_Text shown_
More recently, I have focused on nature, and the myriad of patterns and functions it produces constantly. The specific field in which I work today is called "complex systems" and one of the questions we have in our field concerns the mechanisms used by living organisms, and societies, to process information. Take for example two cells, that are identical, but one becomes part of a nail, while another turns to a liver cell. There is a lot of information processing done by genes and proteins to achieve this. Maybe because of my background, I have a very micro-cosmic view on nature. Somehow when I see a plant, I try to see the genes that are deciding its form and function. It is also this micro-cosmic view that has given a lot of form to the lonely houses series. In the end it is all about getting to the core of things.
Tell us about your relationship to Instagram. When and why did you start using the platform? How has your views of it changed since you joined, if at all?

_Activities_
**A)** Print everything in the interview on nature and complex systems from "More recently, I" down to "core of things.".
**B)** Carry on the interview on nature and complex systems past its final sentence.

_Information provided_
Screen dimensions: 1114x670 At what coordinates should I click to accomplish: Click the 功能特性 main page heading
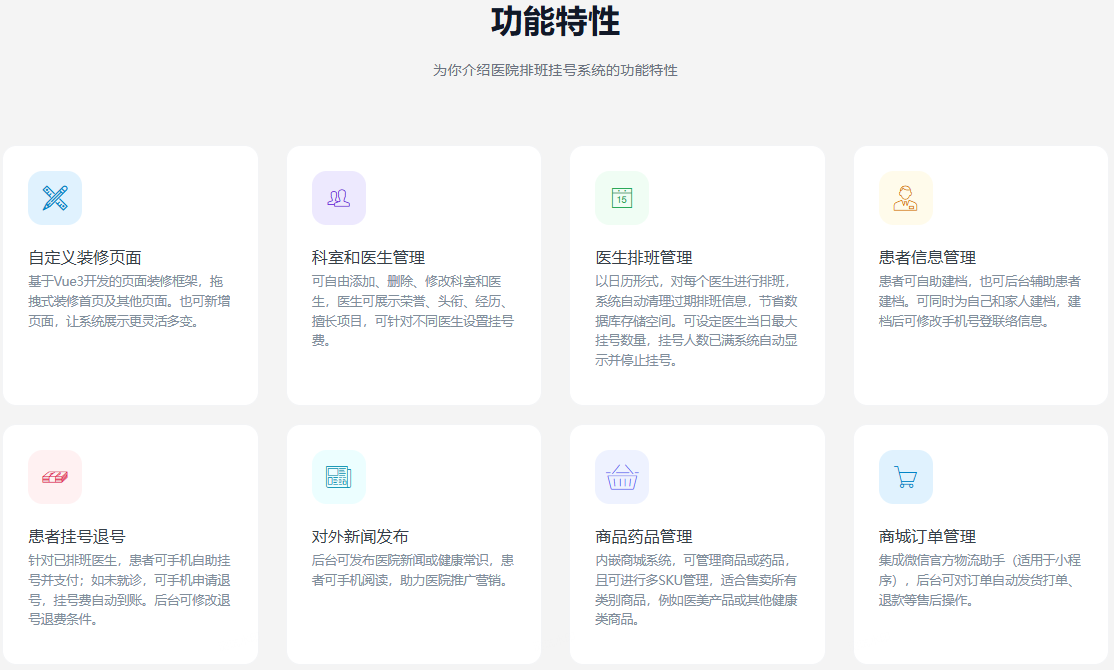[x=555, y=21]
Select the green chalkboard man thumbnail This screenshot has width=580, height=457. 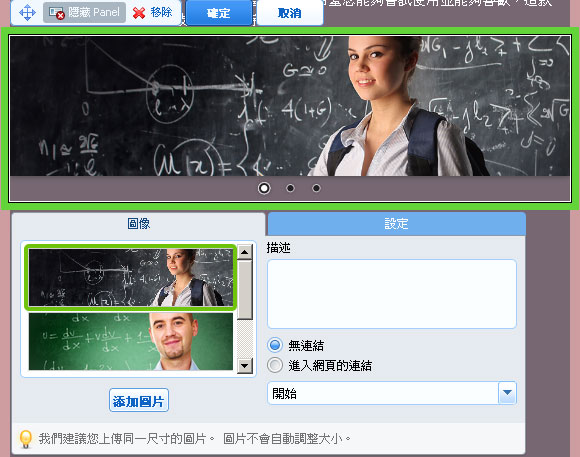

_Results for each task_
**A)**
More recently, I have focused on nature, and the myriad of patterns and functions it produces constantly. The specific field in which I work today is called "complex systems" and one of the questions we have in our field concerns the mechanisms used by living organisms, and societies, to process information. Take for example two cells, that are identical, but one becomes part of a nail, while another turns to a liver cell. There is a lot of information processing done by genes and proteins to achieve this. Maybe because of my background, I have a very micro-cosmic view on nature. Somehow when I see a plant, I try to see the genes that are deciding its form and function. It is also this micro-cosmic view that has given a lot of form to the lonely houses series. In the end it is all about getting to the core of things.

**B)**
I created my account in 2010, but it was not until the summer of 2012 that I really started using it as a form of diary. During the first two years I felt like a young child, very excited, and eager to learn. I identified a significant number of people who were posting content that I found absolutely fascinating. They inspired me daily, and deeply. This led me to finding ways of taking photos and editing that captured a sort of mix of those influences I resonated with the most, mixed with my own views. I believe the core of sejkko's character formed during that period. About a year ago I believe I reached some kind of inflection point, after which my own way of seeing the world and my photos became more important than the influences of the previous years. I began to feel I owned the world I was speaking about in my photos. I felt like reaching some kind of adulthood.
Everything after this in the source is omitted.